Narrative synthesis and where appropriate, quantitative meta-analysis will be used. Synthesis will be based on clustering the selected studies based on type of recommendation. Adherence to BTF-based protocol will be extracted as a separate category if the full description of the protocol and protocol adherence rate was reported. Data synthesis will include description of included studies.

The median adherence and interquartile range for each recommendation will be calculated as well as for overall adherence. Additionally, factors influencing adherence will be examined based on the type of recommendation.
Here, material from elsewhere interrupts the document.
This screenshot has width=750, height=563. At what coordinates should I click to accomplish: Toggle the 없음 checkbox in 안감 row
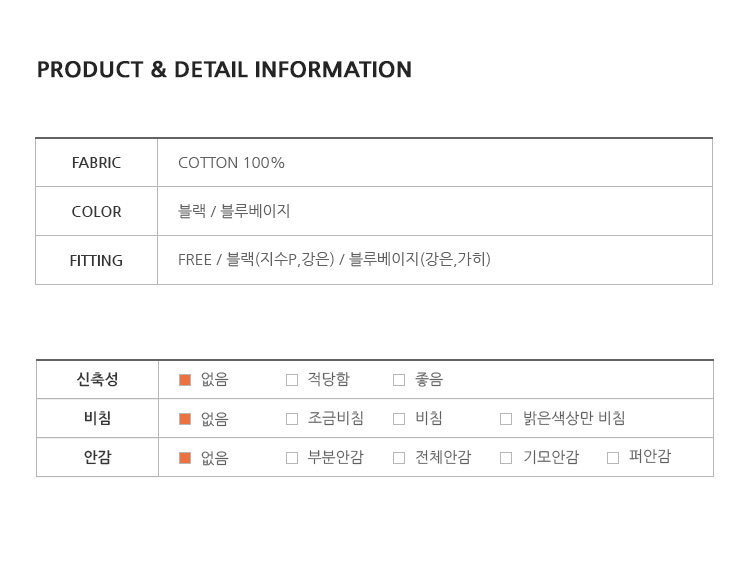click(185, 458)
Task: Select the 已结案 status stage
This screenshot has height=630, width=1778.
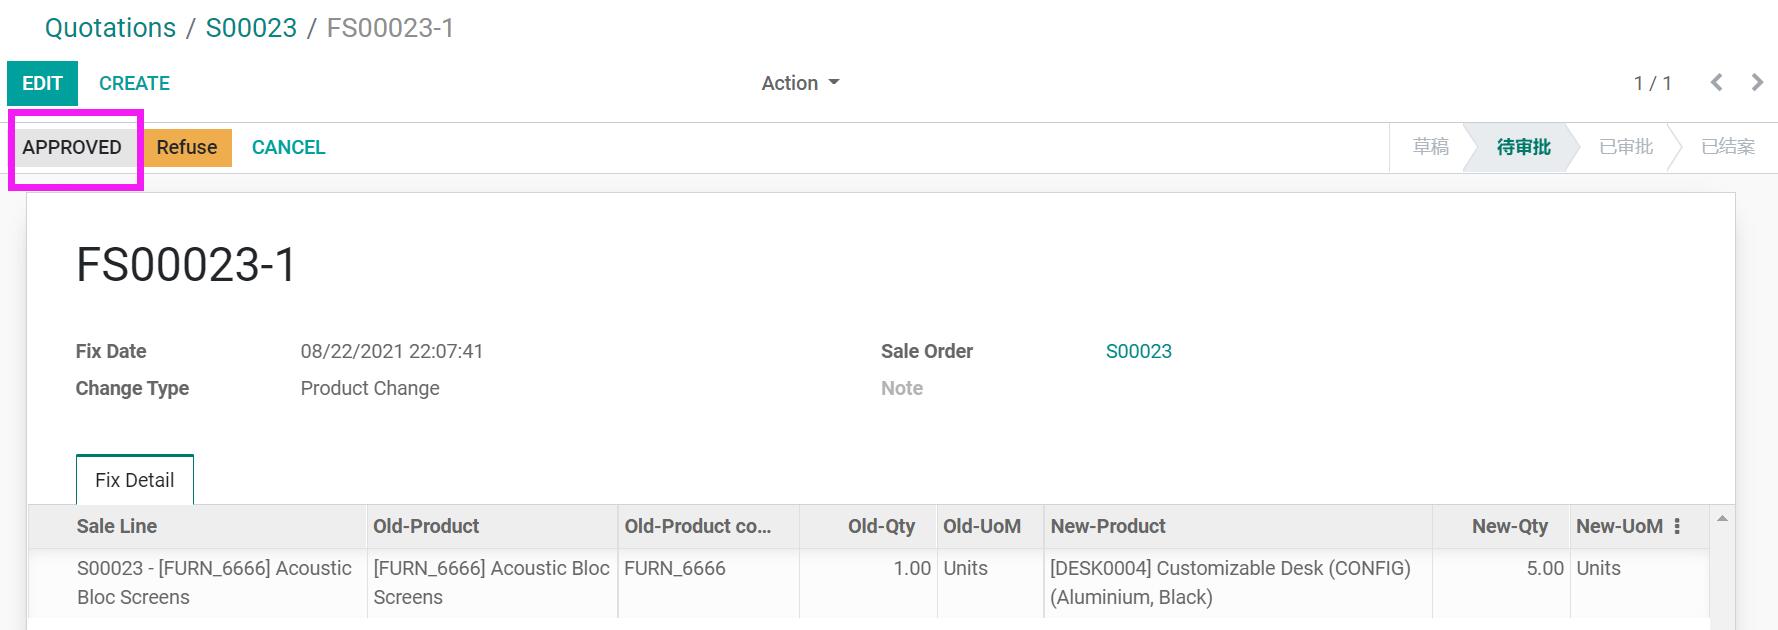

Calculation of pooled estimates of mortality among TBI patients managed based on BTF guidelines and patients managed differently

In preliminary search, odds ratio was used as measure of association in several studies, and we will also use the odds ratio as the summary measure of association in our study. If only the relative risk is reported in a selected study, we will transform the relative risk into an odds ratio using the method described by Deeks and Altman [25]. The cohort studies and RCTs will be pooled separately. We will conduct stratified analyses of pooled estimate of mortality by type of recommendation and outcome (for example in-hospital mortality intensive care unit mortality, 30 days mortality or 6 months mortality). We will examine heterogeneity separately in the pooled estimates by study design (RCT, observational) using the Cochran Q and I2 statistics [24]. In the presence of heterogeneity, random effects models will be used instead of fixed effects models to account for the expected variability beyond the chance and obtain pooled effect estimates across studies [26]. The pooled estimates obtained from these calculations will then be compared to determine if the results are different between experimental and cohort study designs. If the adjustment for confounding variables varies between studies, analysis will be stratified into two parts, one for studies adjusting for several confounding variables (e.g., age, GCS, injury severity score, pupillary response, and CAT scan head finding) and the other one for studies adjusting for a few confounding variables.

If an adequate number of studies are chosen for the meta-analysis, we will conduct meta-regression considering the following covariates: year of publication, country of origin, and study period.

Publication bias will also be assessed using funnel plot and the methods described by Begg and Egger [27, 28]. Meta-analysis will be performed using Review Manager software (RevMan5.3.5 Cochrane Collaboration) and regression analysis will be conducted using Stata Statistical Software version 13.1. (StataCorp LP, College Station, TX, USA).

All data will be extracted by two independent investigators (YK IG). To assess inter-rater reliability, the percent agreement will be calculated on adherence percentage for number of guideline recommendations by third investigator (AS).

Discussion

This systematic review and meta-analysis will be the first systematic review summarizing relevant literature on guidelines for management of severe traumatic brain injury. In this review, we will demonstrate the current level of professionals’ adherence to BTF guidelines in patients with severe traumatic brain injury. In addition, we will describe the factors influencing adherence, which may provide valuable input for development of strategies to successfully increase adherence. Finally, we will describe the effect of these guidelines on patient outcome if data is sufficiently homogenous. Results of this review are expected to be available near the end of 2015.

The major strength of this systematic review will be the use of several electronic databases and other relevant sources based on established guideline for systematic review. An additional strength of the review will be the use of inter-rater reliability, standard protocol for reporting systematic reviews as well as quality assessment of the included studies. However, there are some limitations in this review. We may not be able to find the non-observational studies due to the nature of the measured effect. Furthermore, this review will be examining adherences with different recommendations at several locations using different clinical determinants. Therefore, a high level of heterogeneity will be expected and may limit our ability to perform meta-analysis.